* PROBLEM STATEMENT
Would you please transcribe, exactly as written, the lines of the entries below starting at the one that holds "Instruction: Open the table" and ending at the one that holds "Task: Open the Fort Triumph title link", both included?
[Opening GIVEN DATA section]
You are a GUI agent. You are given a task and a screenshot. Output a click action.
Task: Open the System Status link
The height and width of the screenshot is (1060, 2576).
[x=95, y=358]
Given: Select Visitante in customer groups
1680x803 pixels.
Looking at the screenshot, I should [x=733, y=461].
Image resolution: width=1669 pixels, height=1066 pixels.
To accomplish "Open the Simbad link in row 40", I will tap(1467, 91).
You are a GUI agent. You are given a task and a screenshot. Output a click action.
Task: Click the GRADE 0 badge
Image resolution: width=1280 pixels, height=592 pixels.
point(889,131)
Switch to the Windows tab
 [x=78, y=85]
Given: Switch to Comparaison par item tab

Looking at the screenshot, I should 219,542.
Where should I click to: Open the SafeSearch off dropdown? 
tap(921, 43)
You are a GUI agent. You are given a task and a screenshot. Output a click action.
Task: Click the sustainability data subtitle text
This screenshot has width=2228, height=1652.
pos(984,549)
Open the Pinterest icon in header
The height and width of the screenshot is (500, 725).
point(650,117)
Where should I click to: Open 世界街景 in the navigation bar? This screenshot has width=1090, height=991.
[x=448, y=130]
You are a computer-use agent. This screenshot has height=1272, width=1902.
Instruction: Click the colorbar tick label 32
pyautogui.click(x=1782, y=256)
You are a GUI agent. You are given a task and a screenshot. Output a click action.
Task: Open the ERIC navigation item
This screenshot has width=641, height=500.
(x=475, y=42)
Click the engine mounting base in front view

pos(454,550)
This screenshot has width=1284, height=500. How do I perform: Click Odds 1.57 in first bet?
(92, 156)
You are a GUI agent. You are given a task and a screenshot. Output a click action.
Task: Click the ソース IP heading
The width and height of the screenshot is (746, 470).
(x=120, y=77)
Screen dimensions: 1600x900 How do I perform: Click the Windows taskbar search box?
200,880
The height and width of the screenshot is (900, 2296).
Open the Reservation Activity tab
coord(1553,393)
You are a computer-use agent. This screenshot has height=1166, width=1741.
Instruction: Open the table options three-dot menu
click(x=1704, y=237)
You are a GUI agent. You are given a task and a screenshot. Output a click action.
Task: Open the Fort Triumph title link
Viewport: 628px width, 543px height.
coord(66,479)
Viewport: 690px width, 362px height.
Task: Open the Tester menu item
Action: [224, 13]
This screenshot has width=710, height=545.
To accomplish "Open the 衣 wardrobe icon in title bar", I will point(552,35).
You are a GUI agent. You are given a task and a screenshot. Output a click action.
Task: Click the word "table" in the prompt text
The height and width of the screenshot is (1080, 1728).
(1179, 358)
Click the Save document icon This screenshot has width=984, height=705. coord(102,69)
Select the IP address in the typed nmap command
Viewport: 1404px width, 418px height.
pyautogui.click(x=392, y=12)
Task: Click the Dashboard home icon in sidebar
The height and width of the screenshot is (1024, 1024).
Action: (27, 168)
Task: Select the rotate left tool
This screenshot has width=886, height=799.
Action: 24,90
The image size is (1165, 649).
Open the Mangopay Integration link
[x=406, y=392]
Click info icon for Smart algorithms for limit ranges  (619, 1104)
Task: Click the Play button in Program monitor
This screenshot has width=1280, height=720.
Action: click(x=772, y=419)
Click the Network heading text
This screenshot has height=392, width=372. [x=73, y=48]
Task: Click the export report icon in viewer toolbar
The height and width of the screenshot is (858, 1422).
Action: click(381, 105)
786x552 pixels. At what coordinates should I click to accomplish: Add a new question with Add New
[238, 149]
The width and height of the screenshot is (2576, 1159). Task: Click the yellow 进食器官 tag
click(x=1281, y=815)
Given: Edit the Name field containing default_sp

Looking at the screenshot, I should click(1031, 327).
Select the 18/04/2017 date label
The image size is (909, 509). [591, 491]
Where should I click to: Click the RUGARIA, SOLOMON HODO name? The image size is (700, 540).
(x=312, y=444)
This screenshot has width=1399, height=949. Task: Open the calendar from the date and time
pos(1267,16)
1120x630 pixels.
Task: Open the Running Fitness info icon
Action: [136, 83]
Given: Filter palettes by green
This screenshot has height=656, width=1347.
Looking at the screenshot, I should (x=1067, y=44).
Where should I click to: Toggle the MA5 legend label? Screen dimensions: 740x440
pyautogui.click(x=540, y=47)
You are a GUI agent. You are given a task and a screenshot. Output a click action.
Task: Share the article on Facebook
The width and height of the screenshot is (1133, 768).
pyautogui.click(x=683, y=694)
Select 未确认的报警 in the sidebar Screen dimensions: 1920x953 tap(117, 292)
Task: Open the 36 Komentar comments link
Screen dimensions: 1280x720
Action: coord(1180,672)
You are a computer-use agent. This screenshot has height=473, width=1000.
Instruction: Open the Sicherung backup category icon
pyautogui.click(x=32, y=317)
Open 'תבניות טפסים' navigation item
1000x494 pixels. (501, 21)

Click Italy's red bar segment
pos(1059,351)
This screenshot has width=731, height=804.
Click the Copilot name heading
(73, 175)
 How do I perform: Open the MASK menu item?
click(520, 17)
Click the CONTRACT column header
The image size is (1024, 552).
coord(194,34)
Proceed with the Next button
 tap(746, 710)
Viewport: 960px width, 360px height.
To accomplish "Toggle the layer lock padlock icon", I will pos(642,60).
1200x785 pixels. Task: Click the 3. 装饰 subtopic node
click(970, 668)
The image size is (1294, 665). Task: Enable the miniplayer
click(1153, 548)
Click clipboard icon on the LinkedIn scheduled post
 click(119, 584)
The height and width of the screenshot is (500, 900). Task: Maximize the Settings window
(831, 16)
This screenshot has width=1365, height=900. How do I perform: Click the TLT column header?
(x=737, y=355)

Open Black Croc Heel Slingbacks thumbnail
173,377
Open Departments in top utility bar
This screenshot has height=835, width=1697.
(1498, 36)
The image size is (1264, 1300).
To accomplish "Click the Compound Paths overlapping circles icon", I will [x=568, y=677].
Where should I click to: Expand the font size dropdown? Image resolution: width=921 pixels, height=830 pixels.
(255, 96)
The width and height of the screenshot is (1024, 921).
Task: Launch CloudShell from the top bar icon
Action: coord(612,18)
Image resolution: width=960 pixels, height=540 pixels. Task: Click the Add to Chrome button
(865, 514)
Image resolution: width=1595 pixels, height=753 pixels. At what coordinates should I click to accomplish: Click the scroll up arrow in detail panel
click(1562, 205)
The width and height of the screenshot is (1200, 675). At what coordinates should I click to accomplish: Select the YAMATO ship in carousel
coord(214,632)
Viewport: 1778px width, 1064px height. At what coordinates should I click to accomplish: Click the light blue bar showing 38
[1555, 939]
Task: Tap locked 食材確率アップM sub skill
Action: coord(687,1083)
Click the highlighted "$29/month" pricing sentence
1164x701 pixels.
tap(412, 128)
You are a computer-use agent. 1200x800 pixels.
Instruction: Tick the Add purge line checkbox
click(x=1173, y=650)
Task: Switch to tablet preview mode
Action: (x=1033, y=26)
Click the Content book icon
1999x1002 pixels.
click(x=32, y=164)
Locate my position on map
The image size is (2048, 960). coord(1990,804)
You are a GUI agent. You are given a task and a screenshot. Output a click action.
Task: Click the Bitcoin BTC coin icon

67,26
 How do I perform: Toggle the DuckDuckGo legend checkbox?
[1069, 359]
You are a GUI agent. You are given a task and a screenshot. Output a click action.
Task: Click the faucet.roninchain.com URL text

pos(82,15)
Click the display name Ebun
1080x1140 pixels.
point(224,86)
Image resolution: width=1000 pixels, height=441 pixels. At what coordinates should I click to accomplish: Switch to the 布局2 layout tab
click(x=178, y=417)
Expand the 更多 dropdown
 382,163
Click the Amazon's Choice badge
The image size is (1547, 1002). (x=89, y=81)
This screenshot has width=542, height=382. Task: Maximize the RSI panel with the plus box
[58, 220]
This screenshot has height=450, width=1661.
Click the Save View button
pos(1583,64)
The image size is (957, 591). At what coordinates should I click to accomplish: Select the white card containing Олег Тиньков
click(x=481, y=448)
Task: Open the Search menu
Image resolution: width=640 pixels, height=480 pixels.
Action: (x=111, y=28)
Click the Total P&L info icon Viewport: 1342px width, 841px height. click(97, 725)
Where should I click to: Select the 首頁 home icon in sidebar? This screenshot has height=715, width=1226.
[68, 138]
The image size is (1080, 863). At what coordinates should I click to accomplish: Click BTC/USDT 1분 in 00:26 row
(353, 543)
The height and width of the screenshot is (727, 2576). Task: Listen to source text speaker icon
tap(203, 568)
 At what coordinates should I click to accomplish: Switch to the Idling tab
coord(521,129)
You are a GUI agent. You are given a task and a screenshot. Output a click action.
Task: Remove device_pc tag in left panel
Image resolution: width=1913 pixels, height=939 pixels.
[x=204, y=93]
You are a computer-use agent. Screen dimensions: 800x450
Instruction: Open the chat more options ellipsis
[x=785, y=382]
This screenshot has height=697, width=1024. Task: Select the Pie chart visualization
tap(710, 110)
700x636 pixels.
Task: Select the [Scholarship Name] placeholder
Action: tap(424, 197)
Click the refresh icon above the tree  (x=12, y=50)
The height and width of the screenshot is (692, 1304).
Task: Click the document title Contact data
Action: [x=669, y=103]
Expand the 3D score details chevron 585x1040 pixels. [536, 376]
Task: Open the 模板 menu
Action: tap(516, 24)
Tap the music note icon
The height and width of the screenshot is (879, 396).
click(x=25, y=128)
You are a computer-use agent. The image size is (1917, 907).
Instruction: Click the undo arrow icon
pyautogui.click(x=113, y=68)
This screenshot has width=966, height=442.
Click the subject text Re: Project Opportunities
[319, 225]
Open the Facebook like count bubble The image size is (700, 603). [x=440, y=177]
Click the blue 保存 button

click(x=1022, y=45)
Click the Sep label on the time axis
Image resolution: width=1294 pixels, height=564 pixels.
[Closing GIVEN DATA section]
* RESULT OF THIS TASK
Instruction: Open the table options three-dot menu
click(x=1704, y=237)
You are a GUI agent. You are given a task and a screenshot. Output a click action.
Task: Open the Fort Triumph title link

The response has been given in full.